The rulings in both states invoked the US Constitution’s
14th Amendment, which bars from office anyone formerly sworn to protect the country
who later engages in insurrection.
“I do not reach this conclusion lightly,” wrote Bellows, a
Democrat. “I am mindful that no Secretary of State has ever deprived a
presidential candidate of ballot access based on Section Three of the 14th
Amendment. I am also mindful, however, that no presidential candidate has ever
before engaged in insurrection.”
Trump’s campaign quickly slammed Bellows’ ruling as
“attempted theft of an election and the disenfranchisement of the American
voter” and called her a “virulent leftist and a hyper-partisan Biden-supporting
Democrat.”
“These partisan election interference efforts are a hostile
assault on American democracy,” campaign spokesman Steven Cheung said in a
statement, accusing President Joe Biden and Democrats of “relying on the force
of government institutions to protect their grip on power.”
Cheung said Trump would appeal the ruling.
Fellow Republicans jumped to Trump’s defense, including
Florida Governor Ron DeSantis who is also seeking the party’s nomination.
“It opens up Pandora’s Box. Can you have a Republican
Secretary of State disqualify Biden from the ballot?” he said.
– Super Tuesday –
The Maine decision comes as Trump remains the front-running
Republican candidate to challenge Biden in next year’s vote.
The two are neck-and-neck in polls, and Biden has stepped up
his attacks on his predecessor in recent weeks, saying Trump “certainly
supported an insurrection. No question about it, none, zero.”
Biden recently told a campaign reception that “the greatest
threat Trump poses is to our democracy. Because if we lose, we lose
everything.”
He described Trump as “sitting there, watching it unfold on
TV as a mob attacked the Capitol” in the assault by the Republican’s supporters
on January 6, 2021, aimed at overturning Trump’s loss to Biden.

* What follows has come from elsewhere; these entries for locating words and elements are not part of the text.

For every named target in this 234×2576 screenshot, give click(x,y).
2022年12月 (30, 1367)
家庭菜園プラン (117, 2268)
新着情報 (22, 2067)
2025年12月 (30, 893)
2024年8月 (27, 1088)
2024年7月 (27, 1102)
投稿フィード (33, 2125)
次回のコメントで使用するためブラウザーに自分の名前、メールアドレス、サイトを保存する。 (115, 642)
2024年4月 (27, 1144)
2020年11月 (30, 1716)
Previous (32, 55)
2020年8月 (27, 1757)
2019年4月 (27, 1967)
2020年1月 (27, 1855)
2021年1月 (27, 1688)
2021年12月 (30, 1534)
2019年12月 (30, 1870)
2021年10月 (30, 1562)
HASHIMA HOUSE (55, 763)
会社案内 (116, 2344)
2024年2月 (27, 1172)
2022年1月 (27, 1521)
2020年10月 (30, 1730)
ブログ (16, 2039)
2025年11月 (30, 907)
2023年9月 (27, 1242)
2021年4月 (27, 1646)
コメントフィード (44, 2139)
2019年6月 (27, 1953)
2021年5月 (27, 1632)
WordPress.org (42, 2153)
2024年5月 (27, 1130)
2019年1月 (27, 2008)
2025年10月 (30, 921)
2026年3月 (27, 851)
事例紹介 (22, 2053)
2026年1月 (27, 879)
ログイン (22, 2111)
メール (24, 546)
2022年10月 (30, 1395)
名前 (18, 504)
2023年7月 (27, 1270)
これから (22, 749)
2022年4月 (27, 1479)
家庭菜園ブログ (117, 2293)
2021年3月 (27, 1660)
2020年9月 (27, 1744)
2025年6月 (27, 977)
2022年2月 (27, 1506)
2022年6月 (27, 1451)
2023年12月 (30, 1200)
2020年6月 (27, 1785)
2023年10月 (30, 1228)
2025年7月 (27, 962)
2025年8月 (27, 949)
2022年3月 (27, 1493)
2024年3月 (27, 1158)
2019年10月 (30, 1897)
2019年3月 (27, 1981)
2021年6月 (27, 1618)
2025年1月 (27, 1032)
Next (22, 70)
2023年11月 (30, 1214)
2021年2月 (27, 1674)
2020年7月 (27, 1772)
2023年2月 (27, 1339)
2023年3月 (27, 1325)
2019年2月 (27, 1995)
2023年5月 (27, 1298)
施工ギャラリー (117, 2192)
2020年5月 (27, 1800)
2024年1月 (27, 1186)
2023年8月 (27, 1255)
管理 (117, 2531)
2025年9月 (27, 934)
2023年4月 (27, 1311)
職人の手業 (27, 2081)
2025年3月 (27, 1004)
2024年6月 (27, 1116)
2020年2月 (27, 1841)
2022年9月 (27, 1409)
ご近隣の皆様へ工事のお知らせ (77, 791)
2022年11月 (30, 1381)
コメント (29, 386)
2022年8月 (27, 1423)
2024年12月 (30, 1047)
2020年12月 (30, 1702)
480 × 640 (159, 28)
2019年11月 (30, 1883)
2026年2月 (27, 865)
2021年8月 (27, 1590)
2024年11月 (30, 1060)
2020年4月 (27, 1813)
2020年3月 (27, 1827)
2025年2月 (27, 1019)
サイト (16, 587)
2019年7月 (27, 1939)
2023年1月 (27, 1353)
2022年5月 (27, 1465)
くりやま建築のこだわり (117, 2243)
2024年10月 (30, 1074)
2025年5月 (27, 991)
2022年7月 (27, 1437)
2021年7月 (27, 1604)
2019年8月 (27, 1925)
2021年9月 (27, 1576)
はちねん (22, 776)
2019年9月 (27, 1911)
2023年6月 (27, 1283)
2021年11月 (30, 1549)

Trump continues to claim, without proof, that he is the
rightful winner of the 2020 vote.
He is scheduled to go on trial in Washington in March for
conspiring to overturn the results of the election, and also faces racketeering
charges in Georgia for allegedly conspiring to upend the election results in
the southern state after his defeat.
Maine and Colorado hold their nominating contests on March 5
— also known as “Super Tuesday” — when voters in more than a dozen states,
including populous California and Texas, go to the polls.